A raíz de la polémica suscitada por las medidas inmigratorias del Presidente Trump, hoy cuestionadas en los tribunales, el Royal Institute of International Affairs, más conocido como Chatham House, ha tenido el acierto de realizar una encuesta sobre lo que realmente piensan los ciudadanos de diez países de la Unión Europea sobre la inmigración procedente de Estados predominantemente musulmanes. La pregunta estaba formulada así: «¿Debería ponerse fin a la inmigración procedente de países predominantemente musulmanes?» y los resultados muestran un alarmante divorcio entre la opinión pública europea y el buenismo suicida de sus gobernantes, con honrosas excepciones, ya que el 70 por ciento de los polacos, el 60 por ciento de los húngaros, franceses, griegos y austríacos y alrededor del 50 por ciento de alemanes y británicos están de acuerdo con la pregunta. Los españoles, ¿cómo no? son los más políticamente correctos y buenistas, ya que «sólo» un 40 por ciento de los encuestados (tampoco es que esté mal) se muestra de acuerdo con la pregunta formulada, algo que da que pensar.
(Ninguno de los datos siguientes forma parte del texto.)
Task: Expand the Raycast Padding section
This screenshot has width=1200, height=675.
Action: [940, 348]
Otra encuesta llevada a cabo por el Pet Research Center en 2016 en varios países europeos revela que la mayoría de los encuestados tiene una opinión desfavorable de los musulmanes que residen en sus respectivos países, particularmente en Hungría, Polonia, Italia y Grecia.
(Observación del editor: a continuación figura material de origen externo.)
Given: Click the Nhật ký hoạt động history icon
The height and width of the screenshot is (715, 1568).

Por último, Ipsos Mori (una compañía británica especializada en investigación publicitaria y de medios de comunicación) ha puesto de manifiesto que la ciudadanía europea no es consciente del número de musulmanes con los que convive: los franceses la subestiman en un factor de cuatro y los británicos en uno de tres, lo que significa que hay cuatro y tres veces más musulmanes de lo que franceses y británicos creen en sus respectivos países. Se trata de un dato muy significativo que hace pensar que si los ciudadanos de esos países conocieran el verdadero alcance del verdadero número de musulmanes con quienes conviven tal vez se reduciría significativamente su buenismo políticamente correcto.
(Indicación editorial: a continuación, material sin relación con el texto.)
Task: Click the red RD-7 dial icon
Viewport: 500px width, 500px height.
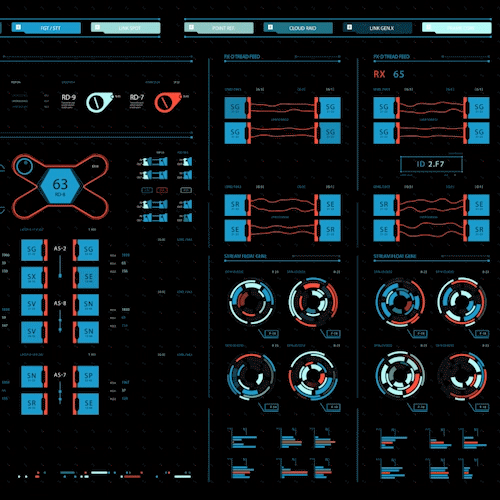Action: 167,102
No hay norma de derecho internacional general que obligue a los Estados a admitir en su territorio a ciudadanos de otros Estado, una consideración básica que debería ser el punto de partida obligado en los debates sobre inmigración pero que, por desgracia, no suele serlo. El Estado es, pues, soberano para regular el acceso de extranjeros a su territorio, a menos que esté obligado a ello por normas convencionales (tratados multilaterales o bilaterales libremente concertados) o por su propia legislación interna. Puede, por tanto, optar por una inmigración selectiva en función de la competencia profesional o de la nacionalidad de quienes admite en su territorio. De hecho, aquellos países que han optado por ambas modalidades (Canadá y Australia) son los que menos problemas de integración padecen. Por el contrario, los que optan por una inmigración desordenada, cuando no ilegal y posteriormente legalizada, como es el escandaloso caso español, se enfrentan a una bomba de relojería que ha de estallar inevitablemente más pronto o más tarde. Si España hubiera optado por favorecer la inmigración de ciudadanos de Estados iberoamericanos o de países del Este y dificultado la de los países predominantemente musulmanes, los conflictos migratorios serían de índole muy distinta: quienes piensan que el Islam es una religión ignoran que se trata de un proyecto político teocrático, regresivo, totalitario, antidemocrático y cruel.